══ FRAGMENTO DE TEXTO

Con México, uno de sus aliados claves en América, Trump se ha ensañado ferozmente. No contento con amenazar a su propia industria por tener plantas de producción al sur del río Grande, luego se atrevió a hacerlo con la japonesa Toyota y la alemana BMW. Y no ha dejado de afirmar que construirá el dichoso muro, y que lo pagarán los mexicanos, de una manera que no ha explicado. La andanada contra su vecino del sur no combina con sus anuncios de deportar masivamente a los inmigrantes ilegales porque si les quita a los mexicanos sus puestos de trabajo, sólo puede esperar que estos, desesperados, vuelvan a la práctica (que está en bajos históricos) de buscar como sea el sustento de su familia en Estados Unidos.

Como escribí en este espacio hace algunas semanas, Trump, a diferencia de todos sus predecesores, carece por completo de experiencia en asuntos del Estado, y como ha consignado en uno de sus libros, se precia de tomar las decisiones trascendentales muy rápidamente y sin pensar demasiado, mientras considera la venganza y la desconfianza valores indispensables. Ese personaje tendría a su disposición, en todo momento, el maletín que contiene los mecanismos necesarios para desatar una guerra nuclear.

Y hablando de bombas atómicas, en más de una ocasión Trump se ha preguntado por qué Estados Unidos no usa las suyas contra Estado Islámico, a tiempo que afirma que Corea del Sur y Japón tendrían que desarrollarlas para poder confrontar en igualdad de condiciones a la vecina del Norte y a China. Si por él fuera, el sistema de control de las armas nucleares, alcanzado tras años de negociaciones, tendría sus días aún más contados.

════
══ ENTRADAS EXTRAÍDAS

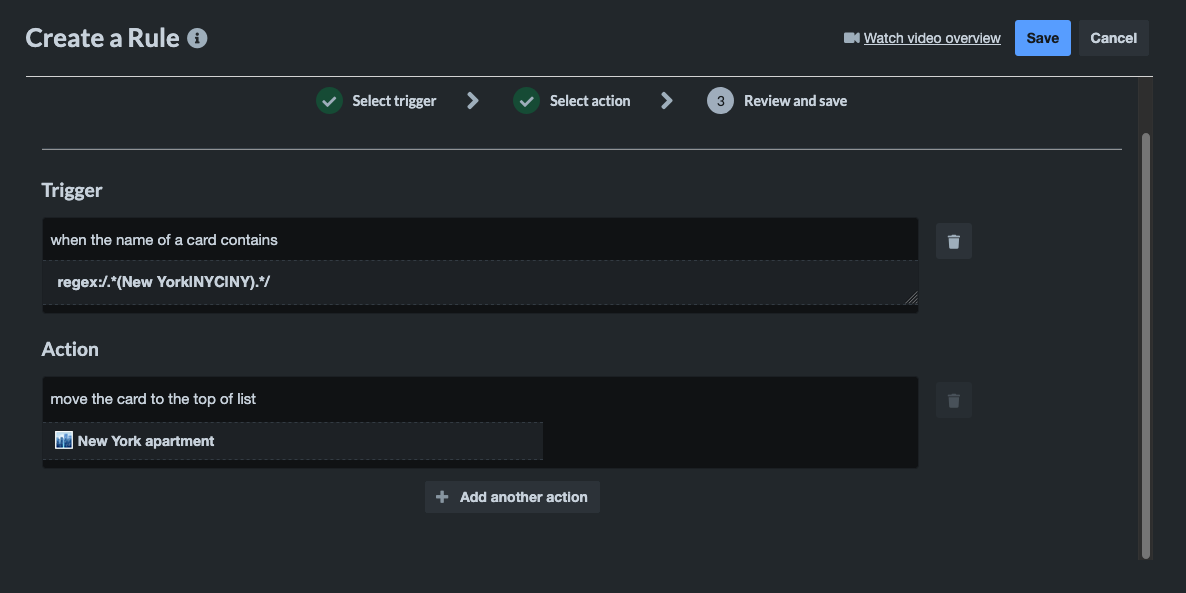
Task: Open the Watch video overview link
Action: [x=930, y=38]
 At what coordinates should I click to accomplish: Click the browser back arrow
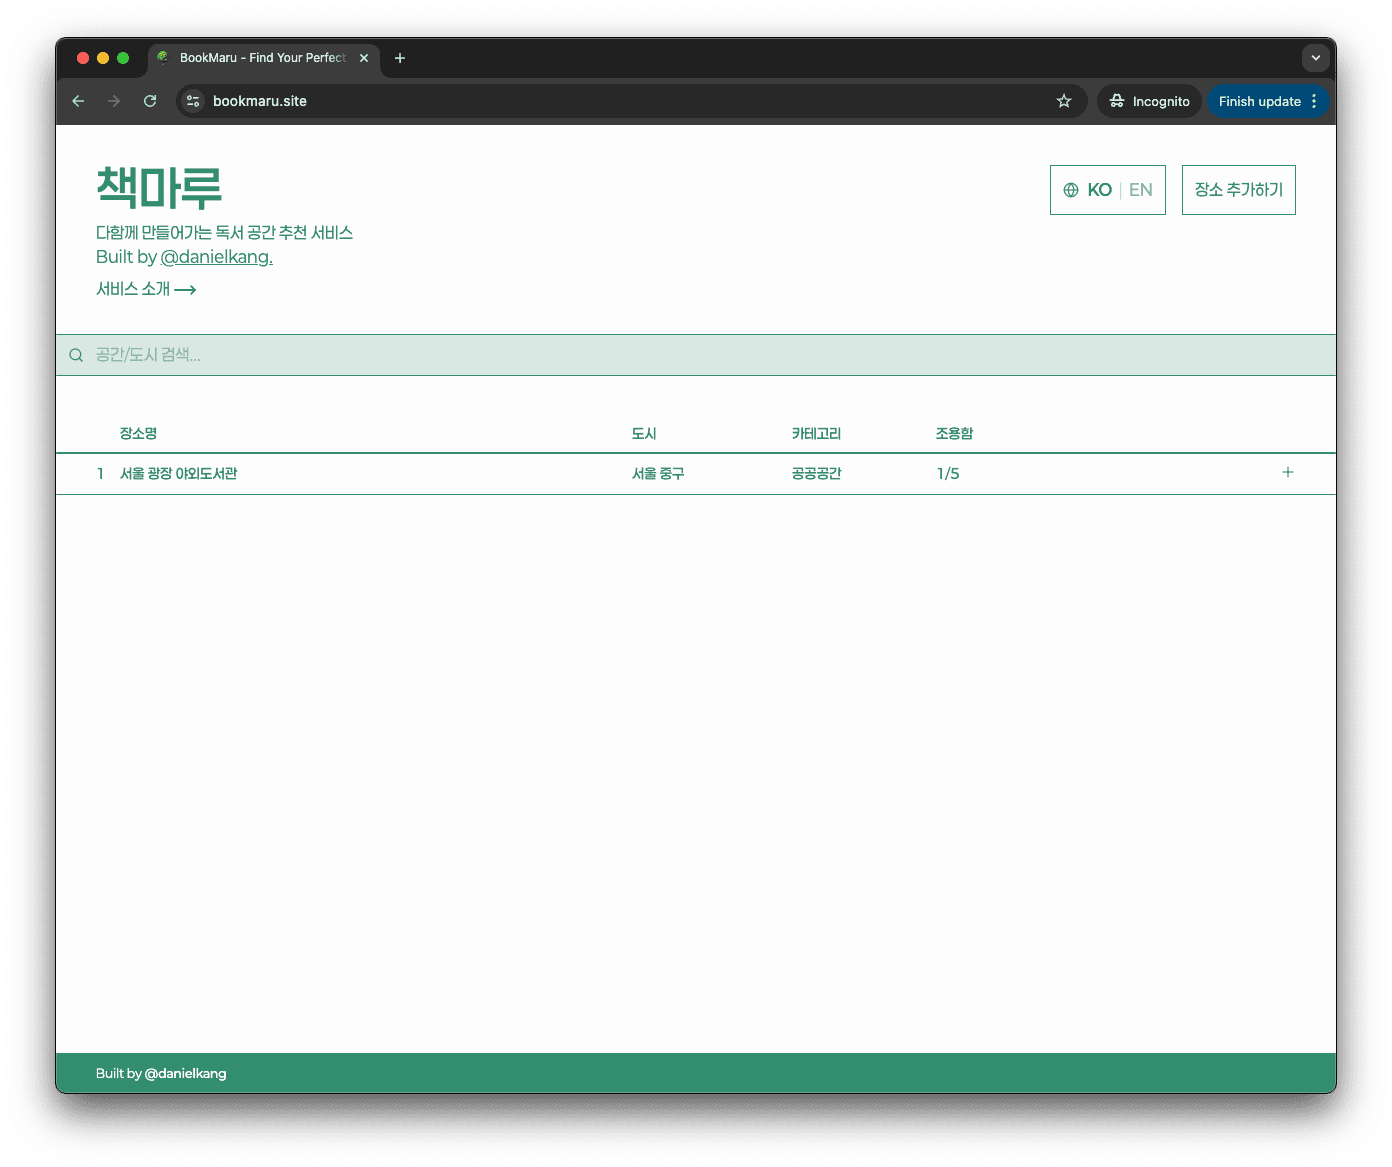pyautogui.click(x=78, y=101)
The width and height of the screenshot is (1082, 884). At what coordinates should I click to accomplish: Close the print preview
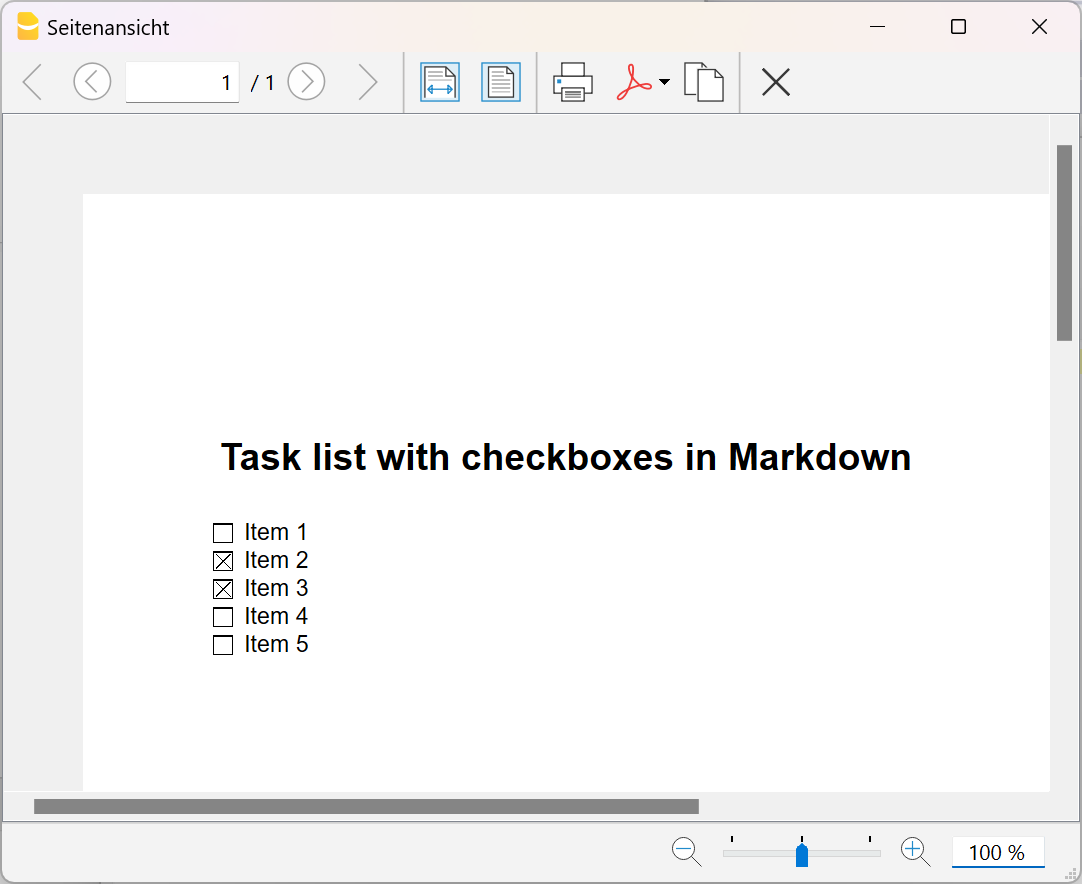point(775,82)
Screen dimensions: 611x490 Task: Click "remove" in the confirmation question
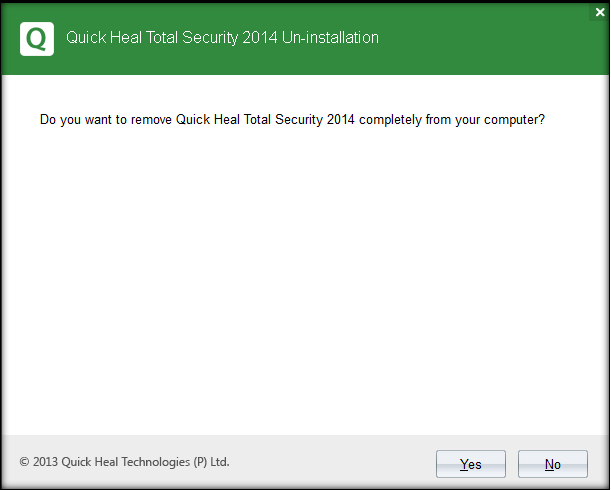point(151,119)
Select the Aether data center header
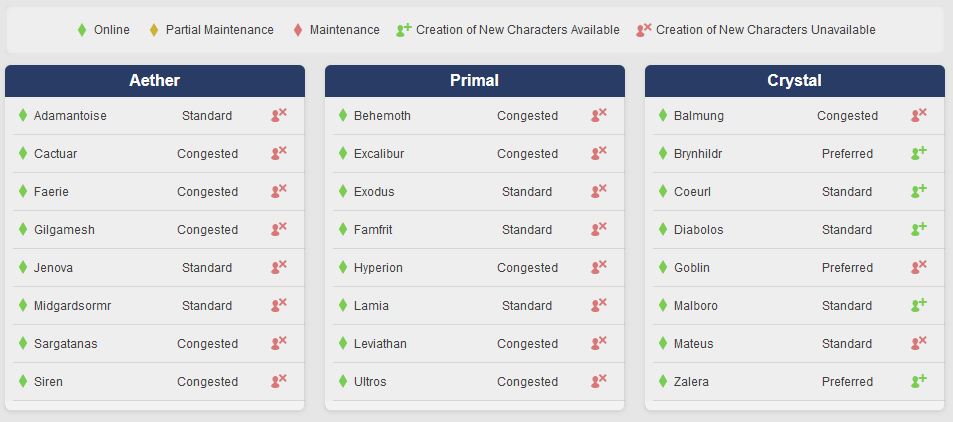This screenshot has width=953, height=422. 155,81

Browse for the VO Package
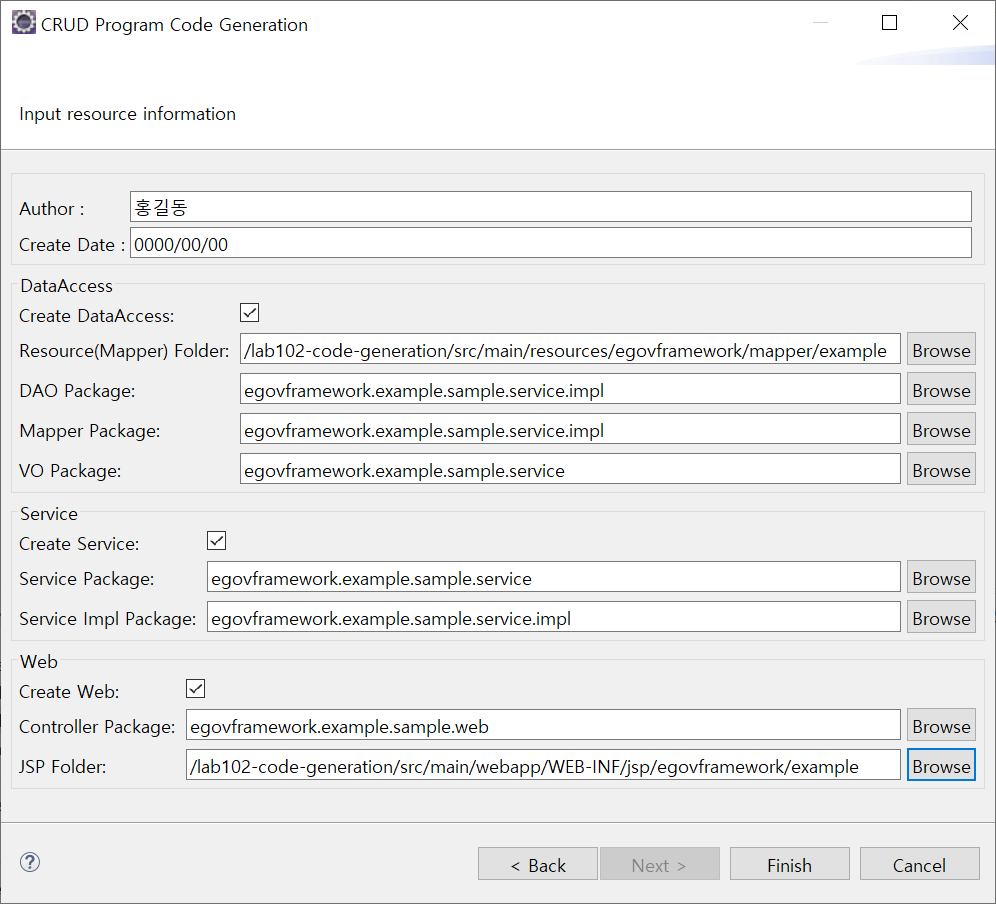[x=940, y=470]
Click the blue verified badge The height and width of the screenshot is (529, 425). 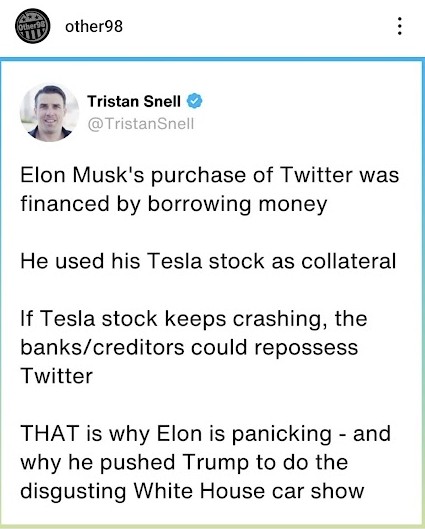(x=194, y=101)
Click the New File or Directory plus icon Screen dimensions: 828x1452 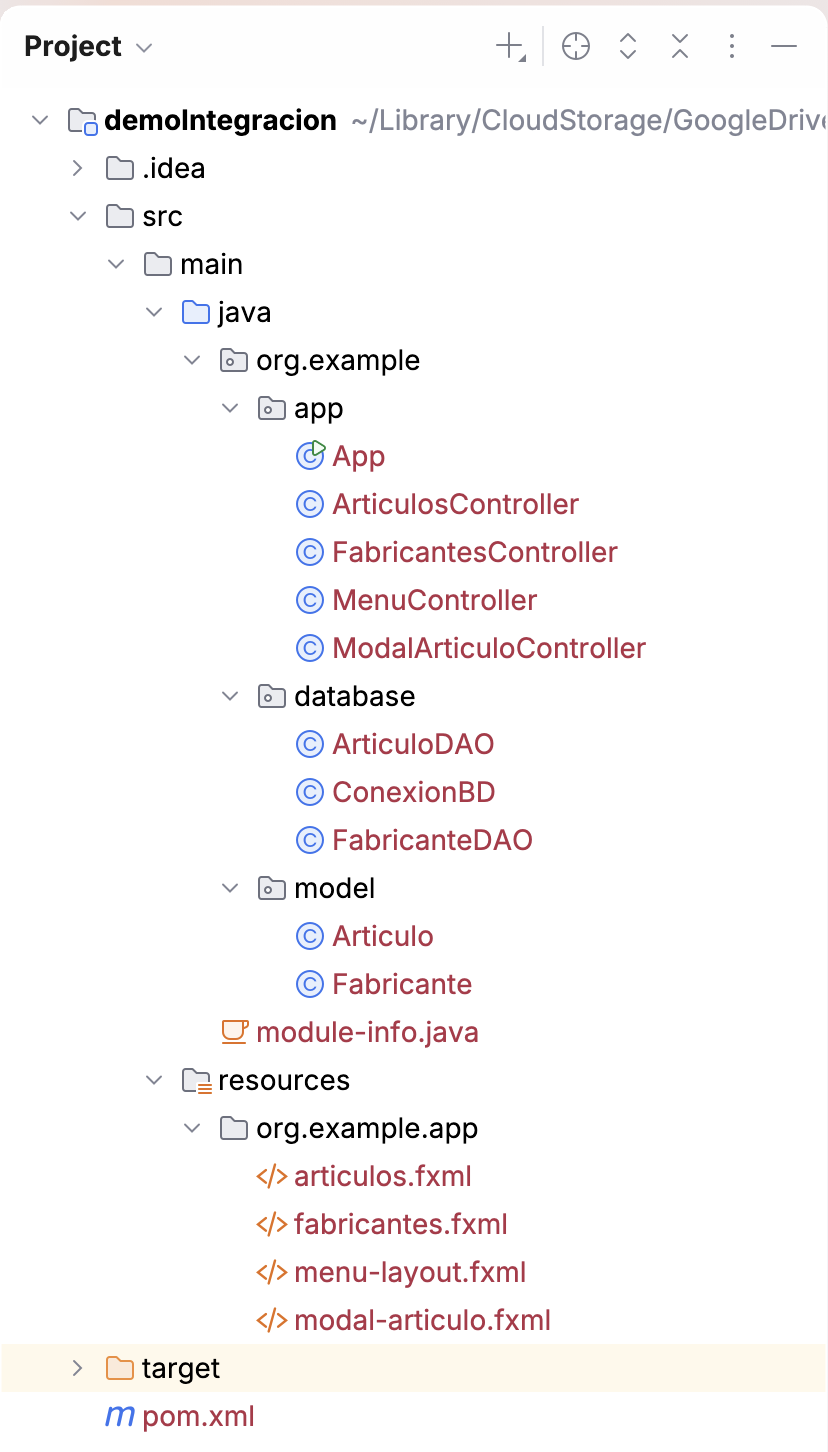click(x=511, y=46)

════

**TUS TAREAS:**
a) Según el texto sobre Trump, ¿qué dos empresas extranjeras amenazó después de hacerlo con su propia industria?
b) Sigue, por favor, el texto sobre Trump desde donde se interrumpe.

**RESULTADOS POR TAREA:**
a) La japonesa Toyota y la alemana BMW.

b)
En este tema, el caso de Irán sería particularmente paradójico, pues denunciar el tratado por el cual ese país se comprometió a no seguir con su programa nuclear sería unbocatto di cardinale para la línea dura de Teherán, que ve en ese tratado una señal de debilidad del país persa.

Por otro lado, la retórica belicista de Trump les ha caído también como anillo al dedo a los activistas de Estado Islámico, que la han usado en sus campañas de reclutamiento, convencidos de que con Trump sí llegará la batalla decisiva prometida por el Corán, que dará paso al califato mundial.

No importa repetirlo: la situación actual sirve para recordar hasta qué punto las elecciones en Estados Unidos influyen en el mundo. En el 2000, la Corte Suprema puso en el poder a George W. Bush, cuya ineptitud palidece frente a la de Trump, y hasta el día de hoy se sienten los efectos de la invasión a Irak. Lanzada con mentiras y engaños, esa acción militar acabó de desestabilizar el medio Oriente y hoy es considerada el germen de Estado Islámico.

Trump no es Bush. Es mucho peor. De ahí que los pronósticos de una presidencia suya sean aún más sombríos, al punto de que algunos temen que se abra una puerta a que el oscurantismo gobierne una sociedad norteamericana profundamente dividida. De ahí a la decadencia de la democracia no hay sino un paso.

Si la anterior afirmación suena extremista es porque estamos acostumbrados a asumir que el orden establecido, basado en la estabilidad democrática, es un concepto natural e invariable. Pero es frágil: es un delicado equilibrio colectivo, una construcción que tomó siglos consolidar pero que es fácil destruir. Las tragedias del siglo XX lo confirman.